**SELECTED EXTRACT**
When it comes to language and vocabulary, role play plays a huge part. As children run around the playground pretending to be superheroes, doctors and everything in between, they develop core communication skills without even knowing it.
As seen in Little Learners
Here are five things that encourage role play and nurture a child's language development.
Children tend to recreate scenes and repeat snippets of conversations they have heard in everyday life, which is fantastic for enhancing their listening and communication skills. Adults can support this by getting stuck in themselves (if invited, of course!) and feeding new vocabulary into the pretend play scenarios.
Children often adapt books and stories they have read into their role play plots. It gives them a launch pad to shape new fantasy worlds of their own, and as they narrate these storylines, their grasp on words and sentences will naturally evolve.
Playing with their peers is a brilliant way to boost a child's social communication skills. As children play together, they will learn all about reading body language, using eye contact, listening to others and taking turns to speak in a conversation. Alongside language development, this will also teach them how to build relationships and work as a team.
Pretend play settings are detached from reality, giving youngsters a sense of freedom as making mistakes becomes far less daunting. This can motivate children to experiment with words they have heard in the classroom, or at home, without the fear of pronouncing them incorrectly or not using them in the right context.
Expressing ideas and plans for a play session enables children to learn how to vocalise their thoughts. Beyond acquiring new vocabulary, it also teaches youngsters how to communicate their thoughts with others. This is a fundamental skill which can help children in all areas of their development, from expressing emotions to making friends.
Educational toys for language development
Alongside pretend play and dress-up, heaps of other toys and activities can make language learning fun. These are some of our favourites:
Puzzles are a great way to introduce new vocabulary to young children. As you're piecing together the puzzle, talk to them about what's happening in the scene and what to look for on the next piece. It's very difficult to do a puzzle together in total silence (and it’s also no fun), so work as a team and be vocal!

**WHAT YOU WILL DO**
1) Name every social communication skill that the article on role play and language development says children learn by playing together with their peers.
2) Write the next part of the article on role play and language development, picking up right after its final sentence.

**MATERIAL**
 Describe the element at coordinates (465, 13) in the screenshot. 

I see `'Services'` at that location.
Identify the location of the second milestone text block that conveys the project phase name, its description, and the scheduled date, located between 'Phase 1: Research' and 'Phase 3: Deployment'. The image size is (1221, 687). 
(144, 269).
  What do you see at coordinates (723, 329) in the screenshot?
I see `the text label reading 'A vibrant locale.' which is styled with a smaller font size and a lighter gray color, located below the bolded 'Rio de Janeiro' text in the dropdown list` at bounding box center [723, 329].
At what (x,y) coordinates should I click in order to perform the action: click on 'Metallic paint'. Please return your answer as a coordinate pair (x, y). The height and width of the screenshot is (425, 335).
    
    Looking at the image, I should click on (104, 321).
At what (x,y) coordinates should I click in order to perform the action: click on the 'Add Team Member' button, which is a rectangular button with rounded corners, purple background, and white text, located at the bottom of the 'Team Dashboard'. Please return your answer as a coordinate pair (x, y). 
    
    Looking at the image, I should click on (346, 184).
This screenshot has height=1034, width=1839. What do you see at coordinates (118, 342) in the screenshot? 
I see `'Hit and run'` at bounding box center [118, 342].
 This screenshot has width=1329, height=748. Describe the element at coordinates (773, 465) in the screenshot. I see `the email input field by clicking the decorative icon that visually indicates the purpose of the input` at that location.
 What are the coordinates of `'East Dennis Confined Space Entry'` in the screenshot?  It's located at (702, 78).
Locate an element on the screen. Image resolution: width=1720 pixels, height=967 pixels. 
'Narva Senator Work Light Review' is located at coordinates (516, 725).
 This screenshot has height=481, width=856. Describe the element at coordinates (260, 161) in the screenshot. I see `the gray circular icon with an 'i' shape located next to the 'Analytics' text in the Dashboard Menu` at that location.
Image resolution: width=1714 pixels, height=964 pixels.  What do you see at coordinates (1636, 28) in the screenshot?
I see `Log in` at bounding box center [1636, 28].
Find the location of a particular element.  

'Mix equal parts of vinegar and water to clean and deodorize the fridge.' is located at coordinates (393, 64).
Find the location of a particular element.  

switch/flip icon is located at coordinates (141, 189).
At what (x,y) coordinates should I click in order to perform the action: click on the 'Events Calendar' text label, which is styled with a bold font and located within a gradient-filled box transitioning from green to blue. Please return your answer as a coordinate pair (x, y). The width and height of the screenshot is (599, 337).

**RESPONSES TO THE TASKS**
1) Reading body language, using eye contact, listening to others, and taking turns to speak in a conversation.

2)
Learning the alphabet opens the door to language development early in a child's education. It's a building block for tots to develop their reading, writing, speaking and listening skills. The key to their concentration and focus is fun. Make it exciting with interactive games and activities.
Playsets like doll houses, wooden food and kitchen sets help children understand the world around them. Acting out the activities they see grown-ups do daily gives them opportunities to develop their vocabulary and helps them grow in confidence and set their imaginations free.
Open-ended play is very important in early childhood as it nurtures independence and self-confidence. Exploring new ideas and playing with imaginative narratives also helps children learn how to put sentences together. Realistic animal figures are perfect for play-based learning sessions and using a range of different animals will help them develop a greater understanding of the world around them.
About Bigjigs Toys
Founded by former teachers, Bigjigs Toys believes in the power of learning through play. Educational toys are its beating heart, with every one of its products thoughtfully crafted to complement childhood exploration and development. Bigjigs Toys has more than 35 years’ of experience designing and creating toys that excite and engage little minds.
Enjoyed reading this blog? We've got loads more ideas and inspiration for early years teachers in our Little Learners magazine. This article has been taken from our latest issue. Click here to check it out.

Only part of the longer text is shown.